One factor that could change that is if Willi Castro eventually shifts to second and the Tigers sign a shortstop. But Paredes has shown an ability to be flexible. He also has a middle-infielder’s instincts, having spent his first few pro seasons at shortstop.
And the games Paredes picked up at shortstop two years ago at Double-A Erie while primarily playing third base appear to be paying off right now.
If the Tigers follow through with the idea of having Mannning stay in Lakeland, Fla., and go through Minor League Spring Training rather than report to the alternate training site in Toledo, Ohio, then Manning probably wouldn’t get the call until May at the earliest. Injuries could move up the timetable — Michael Fulmer was supposed to be a potential mid- to late-season callup in 2016 until Shane Greene’s injury prompted Fulmer’s debut at the end of April — but even then, Manning would have to report to the alternate training site for five days before getting called up. For now, Manning looks like a little closer to a midseason callup than first chance available.
Although a year of development was missed with no Minor League season, Torkelson and Casey Mize have struggled this spring. Is it too early to be concerned?
I wonder if they will adjust rankings after watching Torkelson’s preseason at-bats. It’s very concerning.

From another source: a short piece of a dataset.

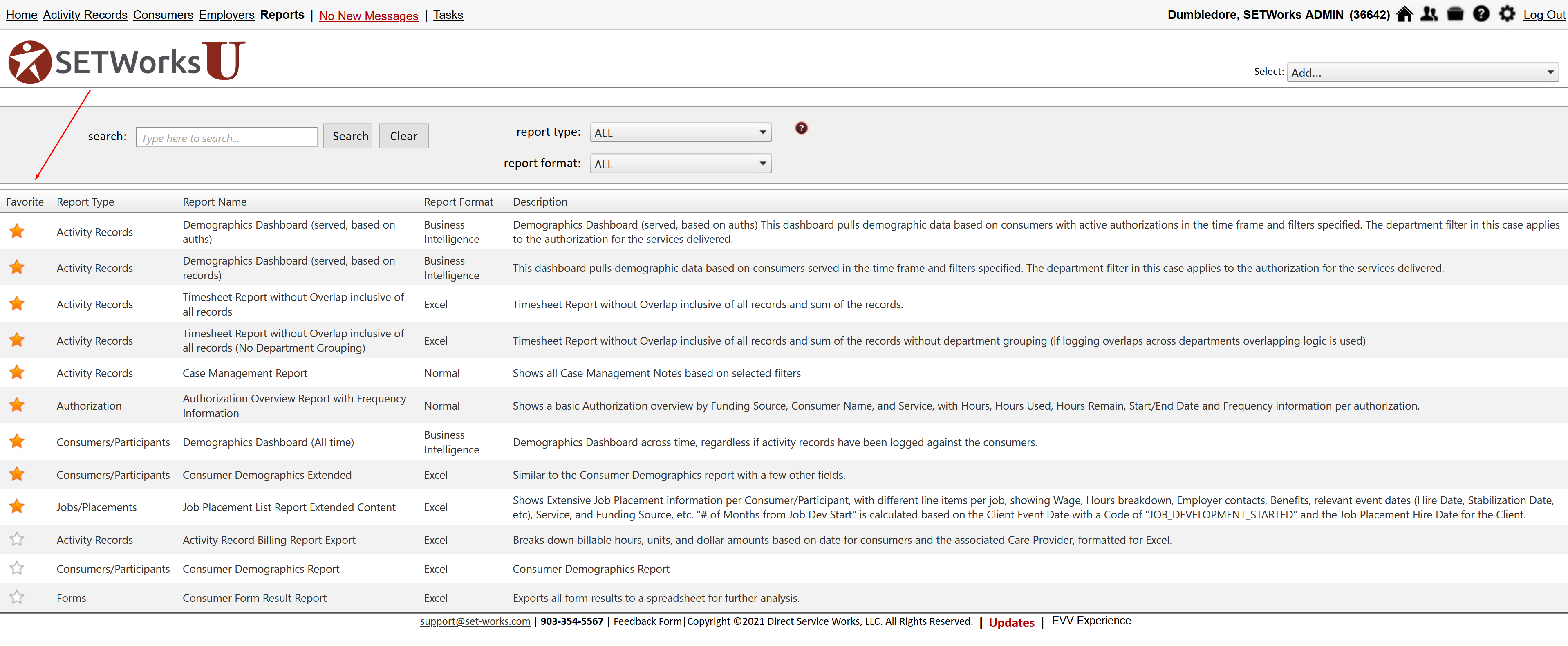
Task: Click the briefcase icon in header
Action: pos(1455,14)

It’s Spring Training, and aside from instructional league, it was Torkelson’s first game action against an opponent in about a full year. I wouldn’t make much of it at this point, other than the idea of him bypassing the Minors to the big leagues was never realistic.

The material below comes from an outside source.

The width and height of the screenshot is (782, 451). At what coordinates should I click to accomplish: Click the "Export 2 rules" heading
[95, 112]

Mize is in a different category because he’s competing for the Opening Day roster after making seven starts for Detroit last year. His fastball velocity is normal, maybe even a tick up from what we saw last season, and he’s getting a fair number of swings and misses and strikeouts. Mize is also giving up a good amount of solid contact when hitters connect, and the splitter hasn’t been a dominant pitch.

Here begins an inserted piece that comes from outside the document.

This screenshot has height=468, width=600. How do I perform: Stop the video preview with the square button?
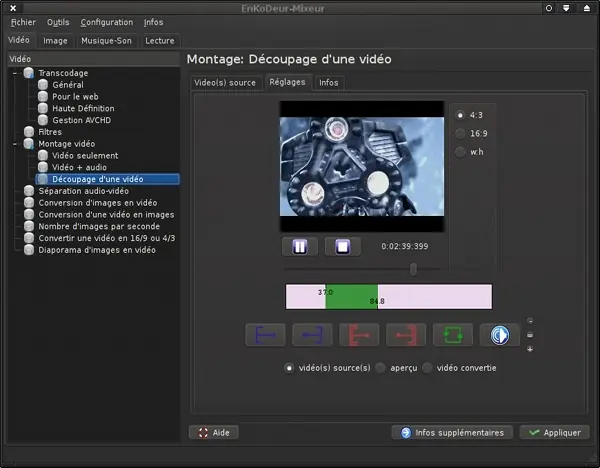point(342,246)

Some evaluators believe Tarik Skubal is a more impressive prospect than Mize. Besides the performance so far, Skubal also has used his slider as an elite pitch at times, something Mize has struggled to do with the split. Being left-handed with Skubal’s arsenal also makes a difference. But if anyone can use a rough start like this to learn, it’s Mize, whose pitch mix is matched by his curiosity to explore different ways to use it.
What does Bryant Packard have to do to get some prospect love? I know the actual rankings don’t matter as much as the reports, but it’s hard for me to believe he’s behind all those guys. I think his bat is going to play.
Packard is among a few players whose ranking was really hurt by the lack of a Minor League season, because his skill set really shines in games. There’s a good amount of belief that Packard’s bat can play in the Major Leagues. Many of the questions around him involve other factors, from his ultimate defensive position to his foot speed. Given the Tigers’ need for hitting, Packard easily could’ve been ranked higher on this list. Part of the difference this year came from an influx of talent from last year’s Draft, and part came from the rise of some of the international signings. But it doesn’t mean Packard has diminished as a prospect.